Only a number is wanted here: the count of lines in the data below where the string "agent" occurs.
= = = =
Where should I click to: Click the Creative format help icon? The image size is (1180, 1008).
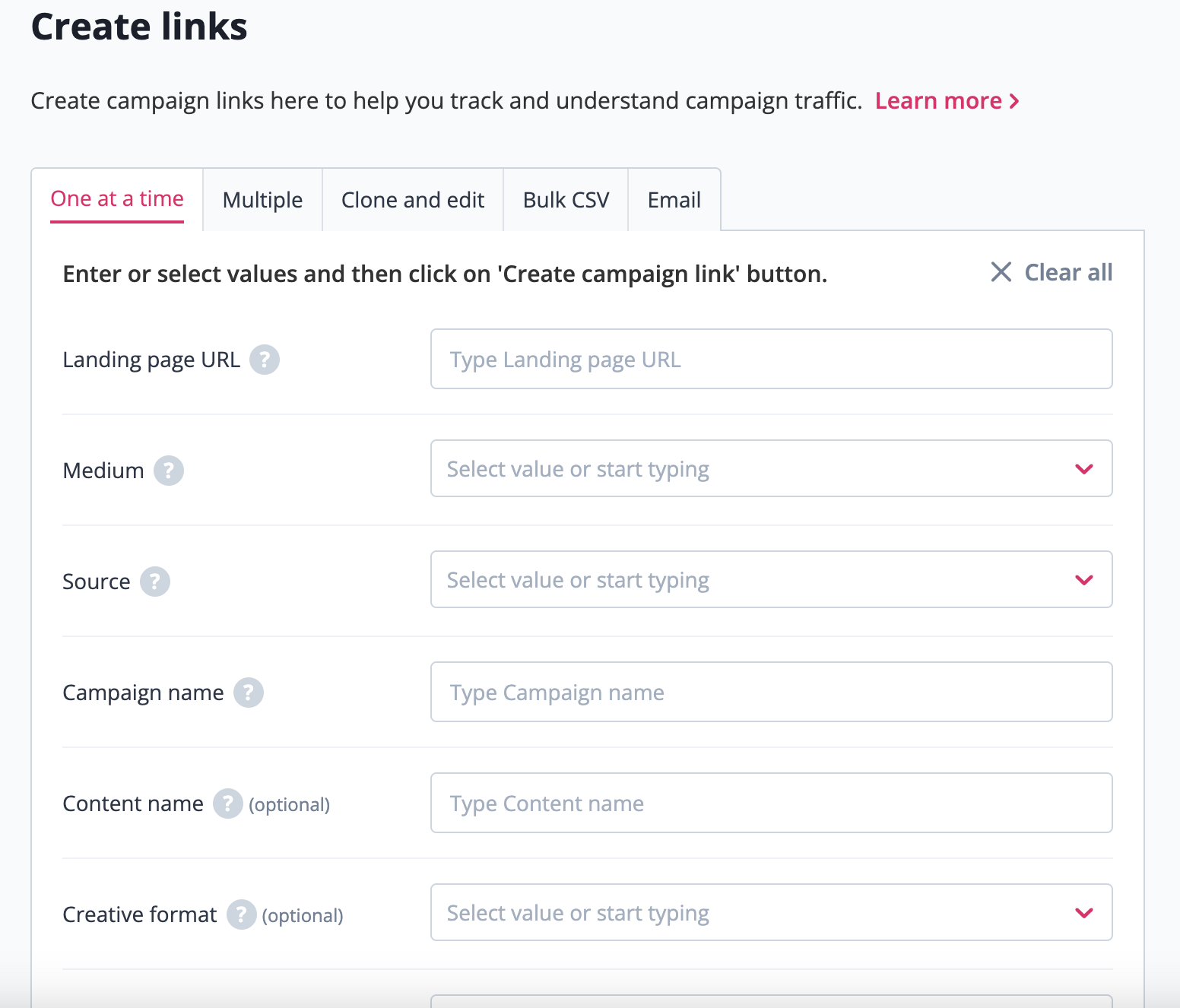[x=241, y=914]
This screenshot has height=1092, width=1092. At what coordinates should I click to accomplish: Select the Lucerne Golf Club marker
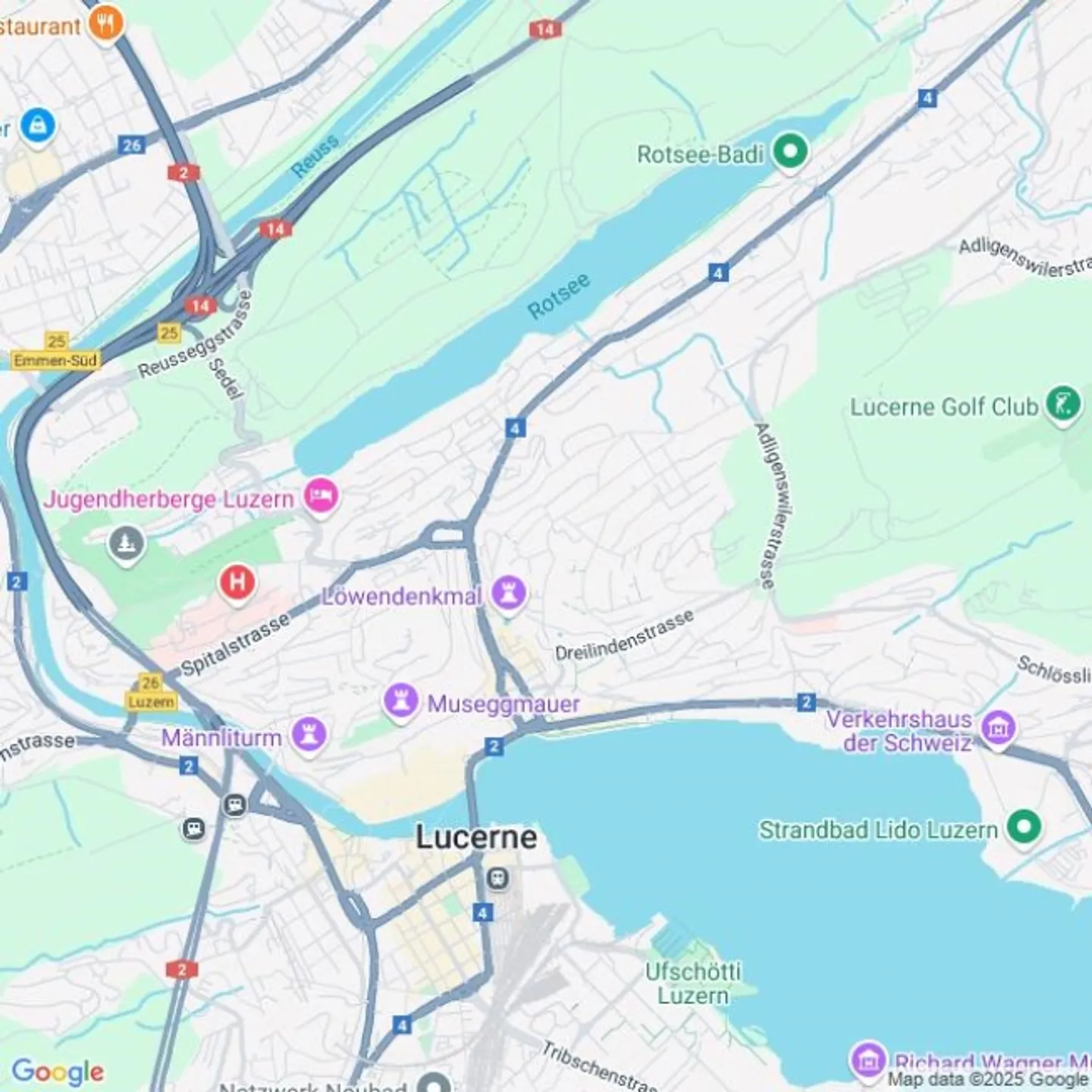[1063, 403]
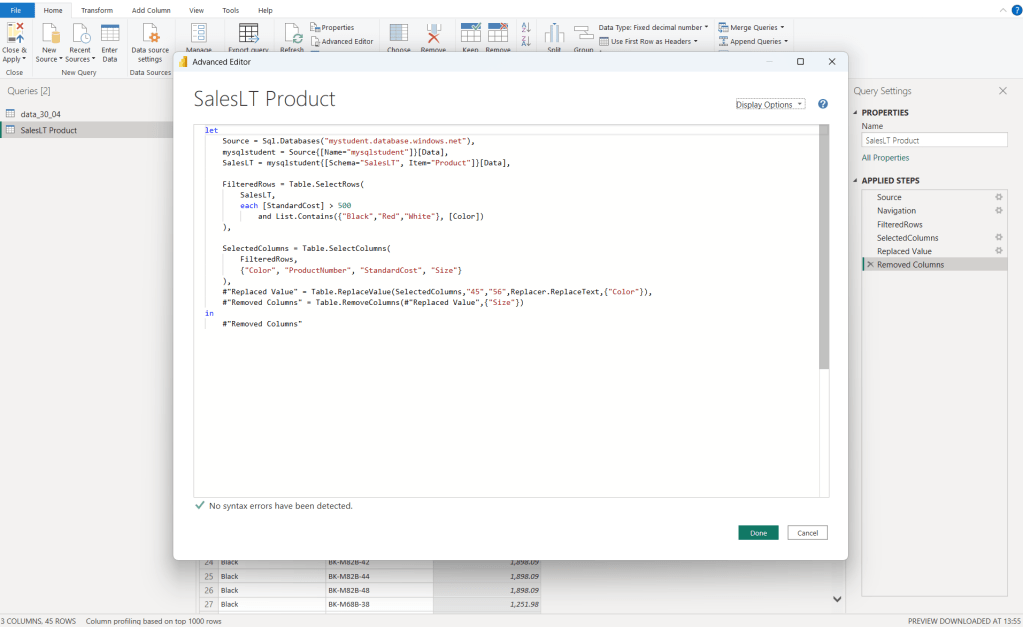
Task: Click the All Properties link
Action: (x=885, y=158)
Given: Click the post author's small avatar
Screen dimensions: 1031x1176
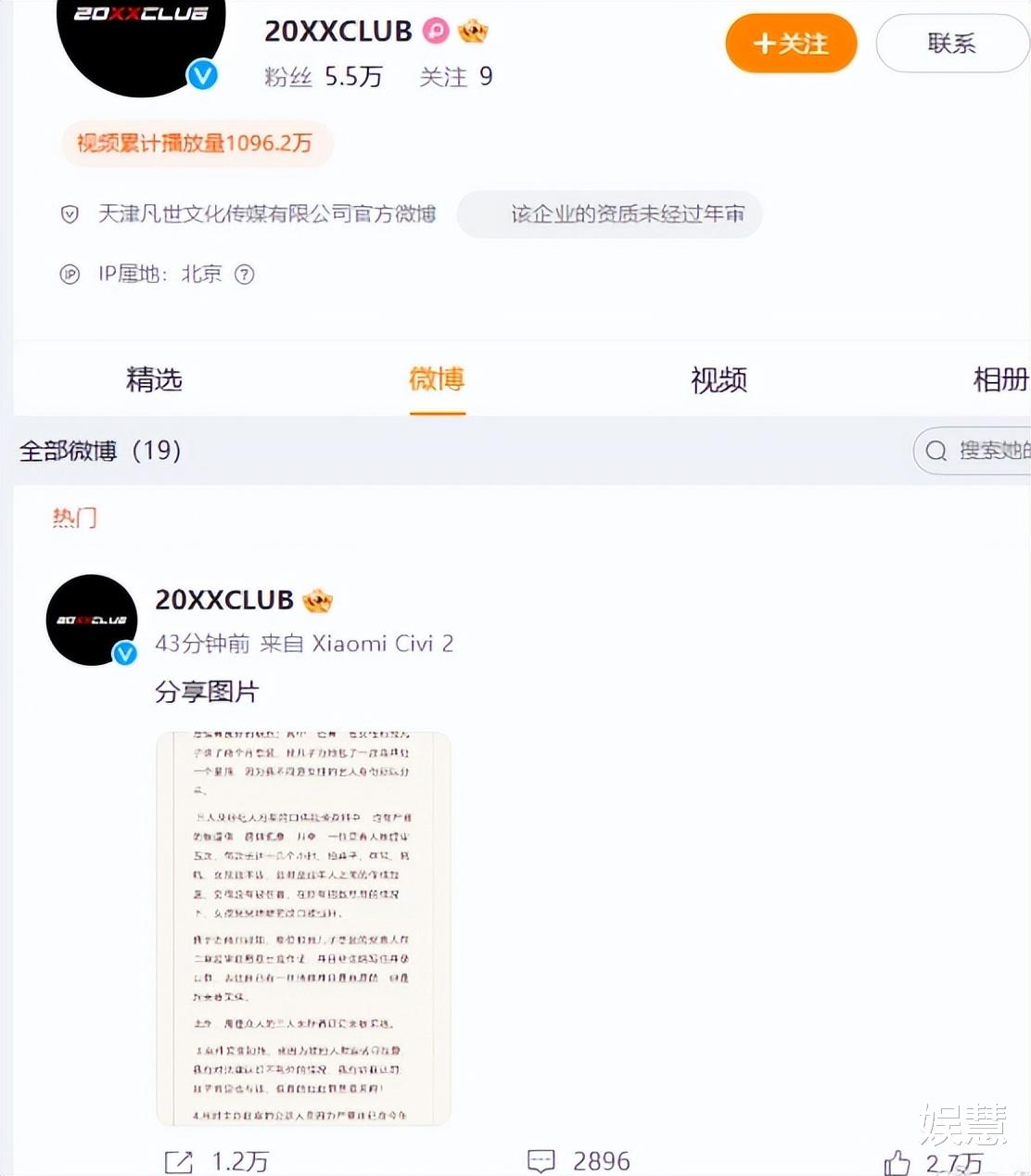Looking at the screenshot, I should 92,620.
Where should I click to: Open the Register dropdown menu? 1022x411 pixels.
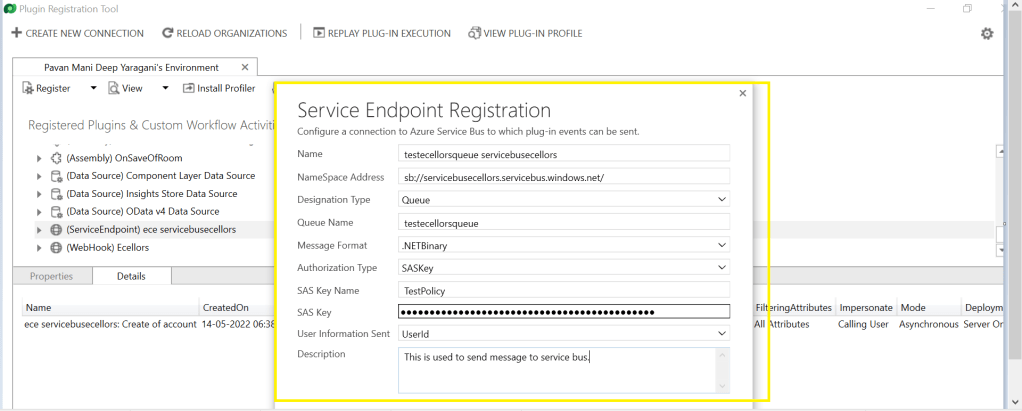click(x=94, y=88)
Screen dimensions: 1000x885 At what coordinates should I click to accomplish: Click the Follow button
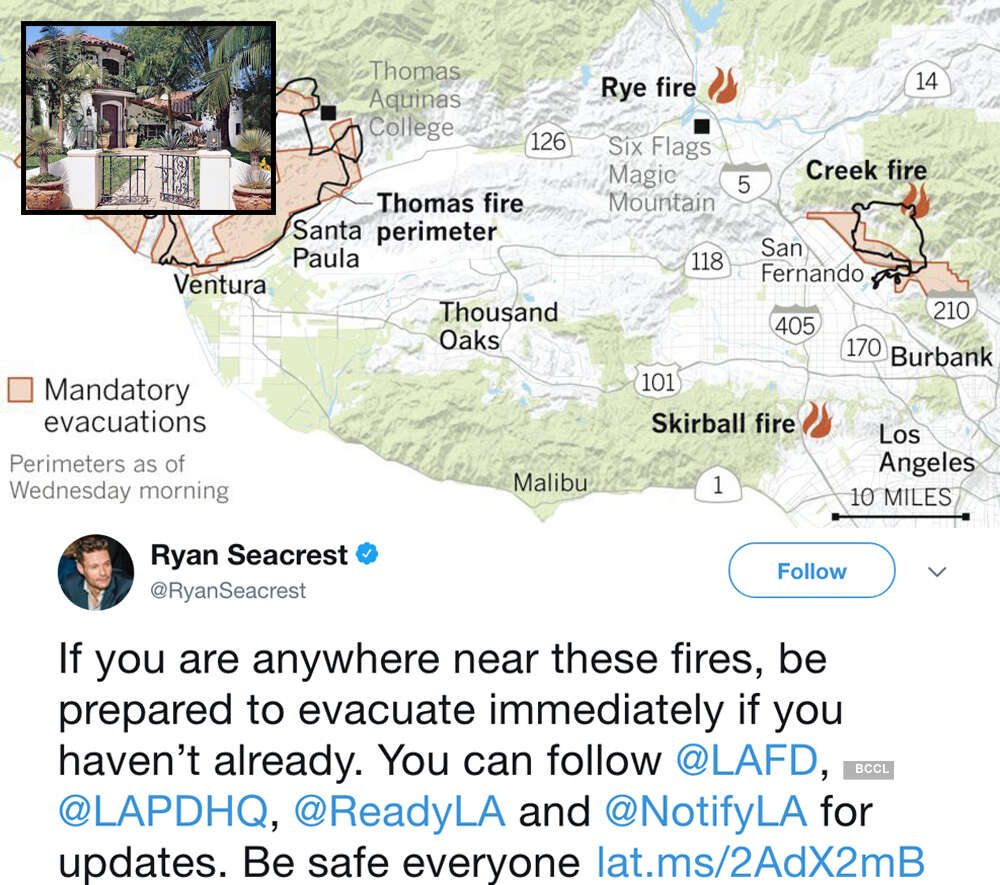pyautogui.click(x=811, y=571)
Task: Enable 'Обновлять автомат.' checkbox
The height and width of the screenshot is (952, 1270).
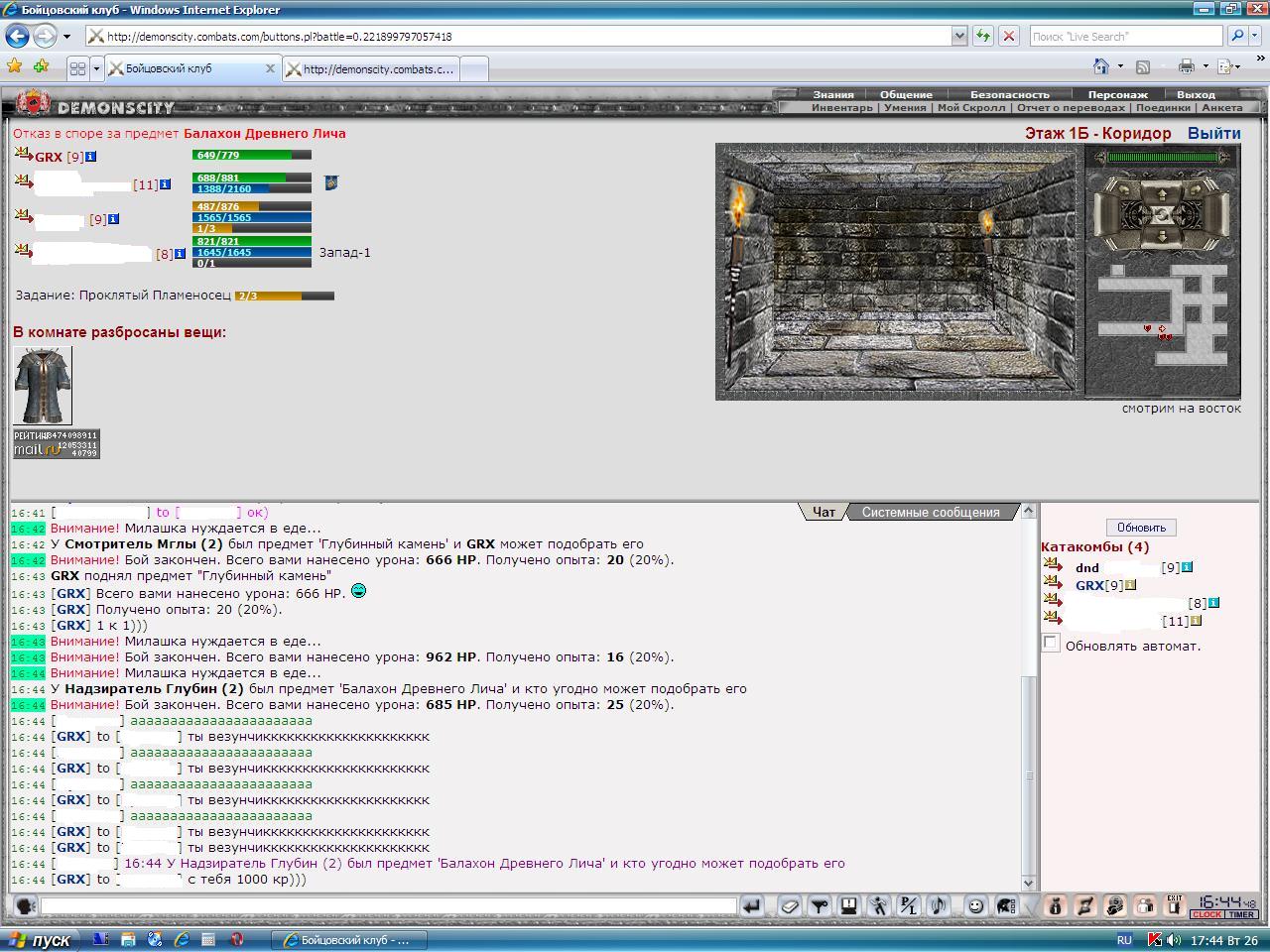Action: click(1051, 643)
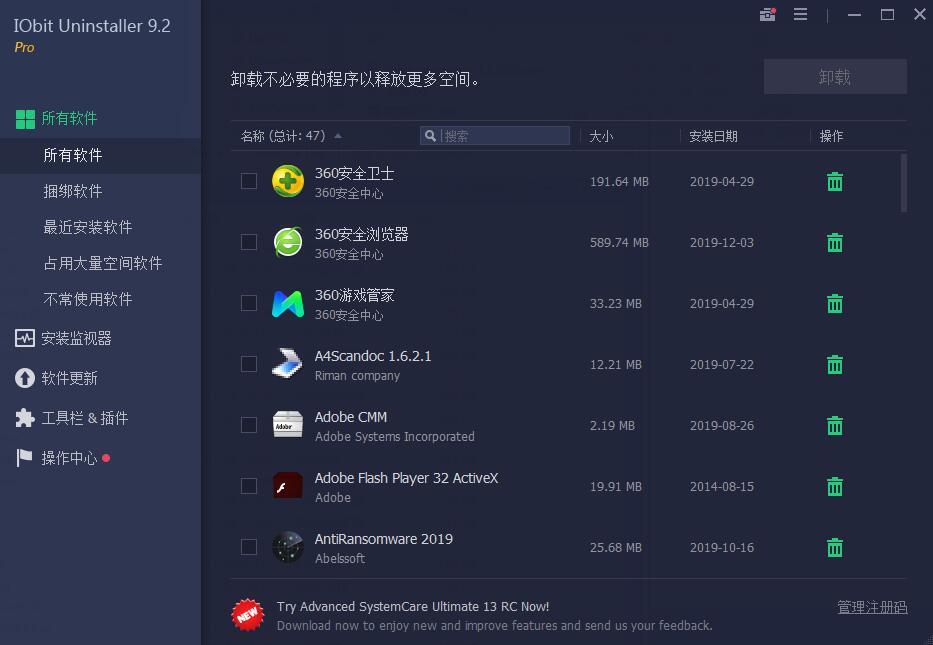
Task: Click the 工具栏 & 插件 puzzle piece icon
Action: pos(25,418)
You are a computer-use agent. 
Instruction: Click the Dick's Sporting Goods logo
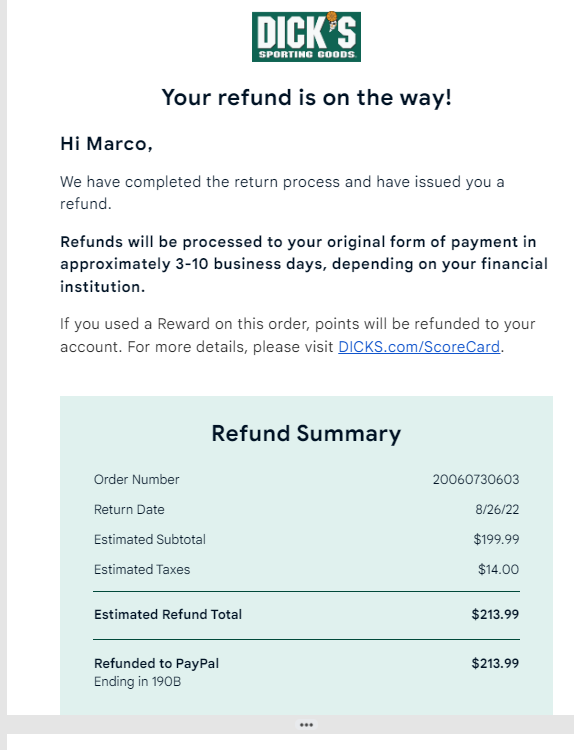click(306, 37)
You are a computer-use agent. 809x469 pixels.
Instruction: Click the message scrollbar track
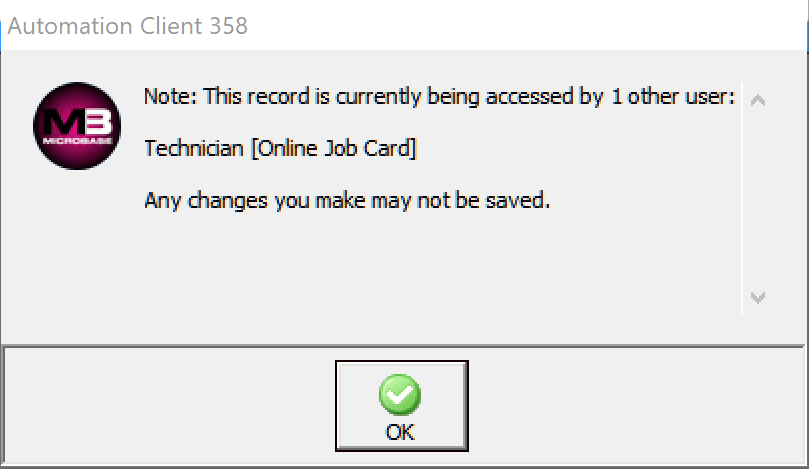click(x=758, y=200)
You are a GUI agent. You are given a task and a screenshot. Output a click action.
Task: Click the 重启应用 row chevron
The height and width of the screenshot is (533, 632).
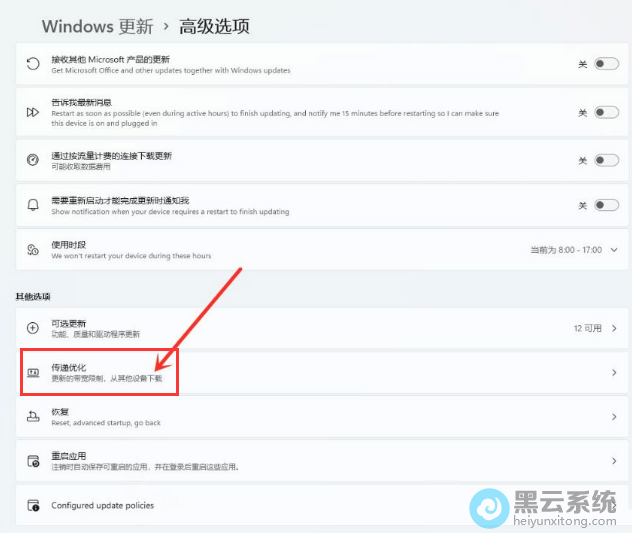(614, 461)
= = = =
SOLUTION: 3